# Your serious novel title



## ColinUK (Jan 31, 2020)

This popped up on another forum and thought it amusing 

Your serious novel is:

Your *first* job + Your *last* holiday

Mine? The Temp of Berlin

#nameyournovel


----------



## Andy HB (Jan 31, 2020)

The paperboy of Scotland.

(how exciting!)


----------



## Eddy Edson (Jan 31, 2020)

_The Clerk of Monte Cristo._

Actually, that's a lie, unfortunately, but it sounds better than The Clerk of New York


----------



## Robin (Jan 31, 2020)

The Dogsbody of Bologna for me!


----------



## Flower (Jan 31, 2020)

The Toy Seller of Padstow .


----------



## everydayupsanddowns (Jan 31, 2020)

Mine is that snappiest of titles in classic of literature, “The print and copy shop assistant manager of the Gower”


----------



## everydayupsanddowns (Jan 31, 2020)

Flower said:


> The Toy Seller of Padstow .



now that does actually sound like a novel!


----------



## eggyg (Jan 31, 2020)

I worked in a chicken factory whilst at school so here goes.

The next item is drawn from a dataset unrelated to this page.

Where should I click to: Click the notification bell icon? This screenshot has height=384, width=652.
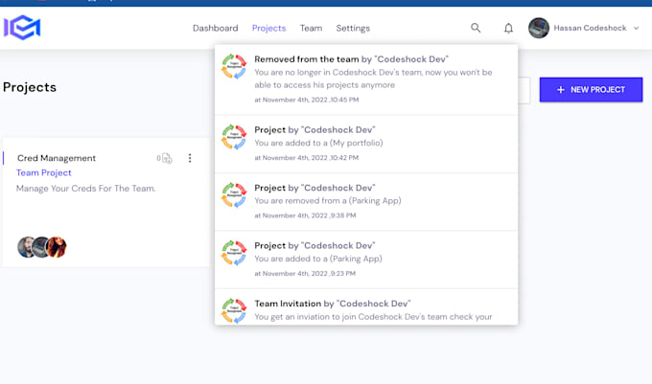coord(508,29)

The Giblet Packer of Bruges!


----------



## eggyg (Jan 31, 2020)

Re the above, also could have been:

The Clipper off of Chicken Feet of Bruges.
The Chicken Bagger of Bruges.
The Sticker on of M&S Labels of Bruges.
The Weigher of Poultry of Bruges.
The Freezing my A**e off in the Freezers of Bruges. 

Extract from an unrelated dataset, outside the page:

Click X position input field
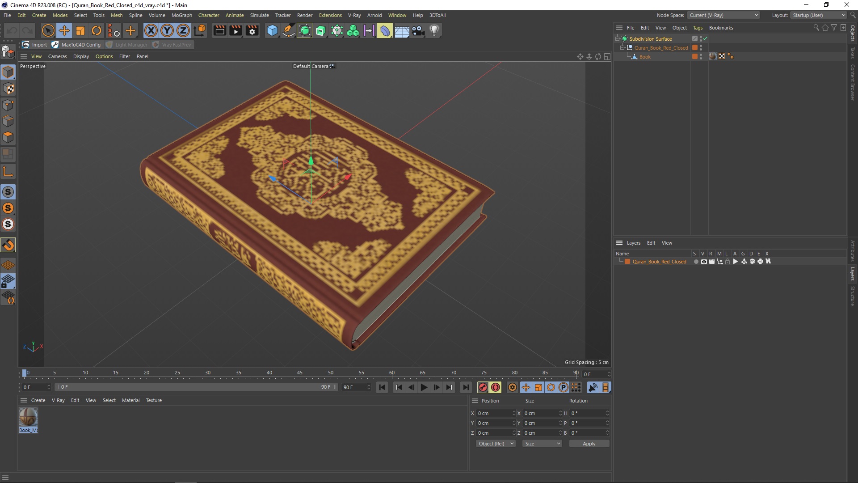This screenshot has height=483, width=858. click(495, 413)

And all for 50p an hour! Happy days! NOT!


----------



## Uller (Jan 31, 2020)

“The Engineer of Brussels” quite amusing at the moment


----------



## Uller (Jan 31, 2020)

Just remembered, it’s actually “The Engineer of Florence”, which sounds like a non fiction architecture book.


----------



## Jodee (Jan 31, 2020)

Papergirl of haunted Bulford


----------



## Northerner (Jan 31, 2020)

The Pop Riveter of Stockholm


----------



## Ljc (Jan 31, 2020)

Sales girl of Launde Abbey


----------



## C&E Guy (Jan 31, 2020)

The Morning Roll Boy of Benalmadena

(El Chico de Rollo de desayuno de manana de Benalmadena)


----------



## trophywench (Jan 31, 2020)

The Gofer of La Rochelle.


----------



## chaoticcar (Jan 31, 2020)

The groom of Little Harwood !
  Carol


----------



## mikeyB (Feb 3, 2020)

The Electroplater of Crail. 

Just to bring back memories of the sixties, that job was nickel plating wire healds and chrome plating the reflectors for Baxi Bermuda gas fires.


----------



## trophywench (Feb 3, 2020)

Oooh yes mikey - back boilers!


----------



## Lilian (Feb 3, 2020)

"On Saturdays she sold ice cream in Malta"    you will have to read the book to find out what she did the rest of the week


----------



## grainger (Feb 3, 2020)

The pot wash of Portugal


----------



## everydayupsanddowns (Feb 3, 2020)

grainger said:


> The pot wash of Portugal



The most poetic yet?


----------



## mikeyB (Feb 14, 2020)

chaoticcar said:


> The groom of Little Harwood !
> Carol


We drive through Little Harwood along Whalley Old Road going to the Rovers to avoid Brownhill roundabout delays. Interesting holiday destination! For a bit of history, it directly borders Rishton, where I was brung up


----------



## Tee G (Feb 14, 2020)

Junior in the 'Parcs'   ( I wont tell you what i got up to  )


----------



## chaoticcar (Feb 14, 2020)

mikeyB said:


> We drive through Little Harwood along Whalley Old Road going to the Rovers to avoid Brownhill roundabout delays. Interesting holiday destination! For a bit of history, it directly borders Rishton, where I was brung up


We are in Wilpshire not far from the dreaded Brownhill roundabout I think that there are people going round there that have not yet got off since it was !!improved !!
Carol


----------